#### [ASSIGNMENT]
Below are entries. Copy exactly the lines running from the line that holds "Terms of Service (62, 2234)" to the line that holds "نام (444, 1571)", with both ends included.

#### [MATERIAL PROVIDED]
◆ ◆ ◆ ◆
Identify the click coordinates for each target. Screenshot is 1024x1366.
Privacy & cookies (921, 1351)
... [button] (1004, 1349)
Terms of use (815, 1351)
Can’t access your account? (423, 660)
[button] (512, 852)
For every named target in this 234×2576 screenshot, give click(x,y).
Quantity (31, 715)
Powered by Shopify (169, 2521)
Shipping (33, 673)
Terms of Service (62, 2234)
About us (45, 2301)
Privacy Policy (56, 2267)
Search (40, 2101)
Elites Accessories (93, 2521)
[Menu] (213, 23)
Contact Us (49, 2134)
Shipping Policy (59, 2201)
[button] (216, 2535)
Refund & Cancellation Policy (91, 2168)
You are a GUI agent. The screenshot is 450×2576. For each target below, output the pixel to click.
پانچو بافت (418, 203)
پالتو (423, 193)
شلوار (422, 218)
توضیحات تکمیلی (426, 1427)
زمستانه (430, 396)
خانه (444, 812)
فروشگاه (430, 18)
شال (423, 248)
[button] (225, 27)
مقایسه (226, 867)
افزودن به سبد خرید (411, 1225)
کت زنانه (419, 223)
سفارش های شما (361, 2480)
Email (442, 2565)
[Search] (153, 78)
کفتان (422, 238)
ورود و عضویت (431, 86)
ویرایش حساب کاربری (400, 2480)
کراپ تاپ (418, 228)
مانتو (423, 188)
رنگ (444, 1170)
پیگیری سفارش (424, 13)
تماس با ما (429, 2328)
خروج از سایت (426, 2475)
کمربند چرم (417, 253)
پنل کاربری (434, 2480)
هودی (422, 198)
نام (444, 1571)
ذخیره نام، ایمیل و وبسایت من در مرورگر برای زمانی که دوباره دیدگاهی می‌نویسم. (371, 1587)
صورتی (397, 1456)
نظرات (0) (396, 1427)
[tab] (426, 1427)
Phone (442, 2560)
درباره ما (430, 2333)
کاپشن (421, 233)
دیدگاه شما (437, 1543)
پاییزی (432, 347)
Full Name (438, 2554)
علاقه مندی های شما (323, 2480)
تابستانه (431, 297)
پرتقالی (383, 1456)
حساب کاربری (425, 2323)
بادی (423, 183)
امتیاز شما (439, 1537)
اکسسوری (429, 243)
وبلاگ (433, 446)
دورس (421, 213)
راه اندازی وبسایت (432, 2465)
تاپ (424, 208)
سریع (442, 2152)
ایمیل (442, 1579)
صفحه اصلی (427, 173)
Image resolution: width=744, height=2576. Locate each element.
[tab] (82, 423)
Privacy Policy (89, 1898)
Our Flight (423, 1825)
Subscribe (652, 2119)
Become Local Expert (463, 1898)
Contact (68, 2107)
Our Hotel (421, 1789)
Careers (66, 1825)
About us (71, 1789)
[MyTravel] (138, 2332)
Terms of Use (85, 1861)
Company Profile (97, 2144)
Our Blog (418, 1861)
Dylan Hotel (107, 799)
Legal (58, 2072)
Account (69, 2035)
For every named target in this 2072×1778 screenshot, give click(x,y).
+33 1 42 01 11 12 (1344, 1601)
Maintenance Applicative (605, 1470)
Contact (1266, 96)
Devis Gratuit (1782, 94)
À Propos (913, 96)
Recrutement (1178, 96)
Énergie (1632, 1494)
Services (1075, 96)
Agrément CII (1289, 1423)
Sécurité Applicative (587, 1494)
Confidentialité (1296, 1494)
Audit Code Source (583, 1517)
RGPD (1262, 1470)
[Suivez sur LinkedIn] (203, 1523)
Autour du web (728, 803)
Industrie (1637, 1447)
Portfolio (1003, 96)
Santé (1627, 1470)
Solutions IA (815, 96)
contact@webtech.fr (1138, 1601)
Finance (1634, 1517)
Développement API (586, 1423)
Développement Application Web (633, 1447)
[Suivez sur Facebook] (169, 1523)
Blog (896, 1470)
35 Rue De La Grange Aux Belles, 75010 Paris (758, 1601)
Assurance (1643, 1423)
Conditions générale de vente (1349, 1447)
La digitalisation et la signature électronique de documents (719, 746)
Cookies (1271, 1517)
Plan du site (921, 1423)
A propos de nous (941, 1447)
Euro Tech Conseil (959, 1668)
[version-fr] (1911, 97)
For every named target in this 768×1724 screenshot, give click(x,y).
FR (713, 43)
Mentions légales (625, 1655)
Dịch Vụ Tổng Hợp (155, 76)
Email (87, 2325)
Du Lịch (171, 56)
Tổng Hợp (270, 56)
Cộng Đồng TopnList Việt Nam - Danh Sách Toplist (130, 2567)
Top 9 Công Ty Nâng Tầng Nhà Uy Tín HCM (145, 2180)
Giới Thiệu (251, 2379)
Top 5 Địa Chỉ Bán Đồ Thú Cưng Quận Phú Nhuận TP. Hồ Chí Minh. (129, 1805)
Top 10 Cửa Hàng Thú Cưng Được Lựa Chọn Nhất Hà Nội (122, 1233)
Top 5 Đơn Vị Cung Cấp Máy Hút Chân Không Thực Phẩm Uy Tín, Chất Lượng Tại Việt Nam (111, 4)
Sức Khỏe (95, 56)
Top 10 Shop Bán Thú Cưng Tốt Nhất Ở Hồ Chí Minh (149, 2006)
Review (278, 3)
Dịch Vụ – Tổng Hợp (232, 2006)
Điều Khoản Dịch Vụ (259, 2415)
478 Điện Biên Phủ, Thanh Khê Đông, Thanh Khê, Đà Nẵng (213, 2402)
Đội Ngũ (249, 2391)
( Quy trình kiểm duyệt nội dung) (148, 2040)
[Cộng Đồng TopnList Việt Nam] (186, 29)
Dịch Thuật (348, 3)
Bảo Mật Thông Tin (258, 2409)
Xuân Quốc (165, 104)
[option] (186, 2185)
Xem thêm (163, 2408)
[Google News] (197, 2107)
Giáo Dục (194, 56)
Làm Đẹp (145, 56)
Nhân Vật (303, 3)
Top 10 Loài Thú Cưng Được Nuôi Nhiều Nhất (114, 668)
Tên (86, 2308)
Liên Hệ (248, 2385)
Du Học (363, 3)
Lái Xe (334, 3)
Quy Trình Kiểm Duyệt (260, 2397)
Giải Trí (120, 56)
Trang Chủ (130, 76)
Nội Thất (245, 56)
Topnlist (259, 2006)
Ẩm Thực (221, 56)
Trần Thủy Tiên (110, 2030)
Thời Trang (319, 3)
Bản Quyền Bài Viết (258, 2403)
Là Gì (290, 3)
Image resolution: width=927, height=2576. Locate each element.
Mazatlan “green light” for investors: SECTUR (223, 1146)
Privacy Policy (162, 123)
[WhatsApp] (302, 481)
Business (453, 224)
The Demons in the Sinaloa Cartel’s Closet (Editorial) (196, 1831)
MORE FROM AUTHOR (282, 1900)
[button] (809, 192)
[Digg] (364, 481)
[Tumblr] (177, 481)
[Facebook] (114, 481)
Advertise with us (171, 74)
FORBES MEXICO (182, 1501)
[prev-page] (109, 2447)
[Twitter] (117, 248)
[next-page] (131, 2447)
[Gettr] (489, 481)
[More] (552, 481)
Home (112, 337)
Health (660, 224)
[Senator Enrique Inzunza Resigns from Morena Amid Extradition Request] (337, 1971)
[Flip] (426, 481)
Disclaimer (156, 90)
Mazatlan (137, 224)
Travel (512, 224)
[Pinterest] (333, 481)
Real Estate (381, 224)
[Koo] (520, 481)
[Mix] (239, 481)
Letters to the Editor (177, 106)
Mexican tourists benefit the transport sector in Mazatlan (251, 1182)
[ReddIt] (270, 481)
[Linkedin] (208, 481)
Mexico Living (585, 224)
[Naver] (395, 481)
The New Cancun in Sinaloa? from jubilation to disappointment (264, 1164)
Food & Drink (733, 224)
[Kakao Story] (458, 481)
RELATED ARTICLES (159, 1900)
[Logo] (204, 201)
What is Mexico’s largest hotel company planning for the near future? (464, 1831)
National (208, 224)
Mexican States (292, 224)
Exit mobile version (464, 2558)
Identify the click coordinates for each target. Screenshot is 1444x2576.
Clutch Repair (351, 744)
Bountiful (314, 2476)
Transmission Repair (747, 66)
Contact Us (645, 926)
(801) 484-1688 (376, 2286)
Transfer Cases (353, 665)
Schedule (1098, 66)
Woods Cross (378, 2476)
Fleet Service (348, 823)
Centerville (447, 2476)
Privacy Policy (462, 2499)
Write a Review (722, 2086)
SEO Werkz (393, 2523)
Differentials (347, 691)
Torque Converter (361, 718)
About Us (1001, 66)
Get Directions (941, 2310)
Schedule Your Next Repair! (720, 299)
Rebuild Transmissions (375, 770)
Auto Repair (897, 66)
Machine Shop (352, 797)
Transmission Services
◆ ◆ ◆ ◆
#### [SOLUTION TO THIS EXERCISE]
Terms of Service (62, 2234)
About us (45, 2301)
Privacy Policy (56, 2267)
Search (40, 2101)
Elites Accessories (93, 2521)
[Menu] (213, 23)
Contact Us (49, 2134)
Shipping Policy (59, 2201)
[button] (216, 2535)
Refund & Cancellation Policy (91, 2168)
You are a GUI agent. The screenshot is 450×2576. For each target below, output the pixel to click.
پانچو بافت (418, 203)
پالتو (423, 193)
شلوار (422, 218)
توضیحات تکمیلی (426, 1427)
زمستانه (430, 396)
خانه (444, 812)
فروشگاه (430, 18)
شال (423, 248)
[button] (225, 27)
مقایسه (226, 867)
افزودن به سبد خرید (411, 1225)
کت زنانه (419, 223)
سفارش های شما (361, 2480)
Email (442, 2565)
[Search] (153, 78)
کفتان (422, 238)
ورود و عضویت (431, 86)
ویرایش حساب کاربری (400, 2480)
کراپ تاپ (418, 228)
مانتو (423, 188)
رنگ (444, 1170)
پیگیری سفارش (424, 13)
تماس با ما (429, 2328)
خروج از سایت (426, 2475)
کمربند چرم (417, 253)
پنل کاربری (434, 2480)
هودی (422, 198)
نام (444, 1571)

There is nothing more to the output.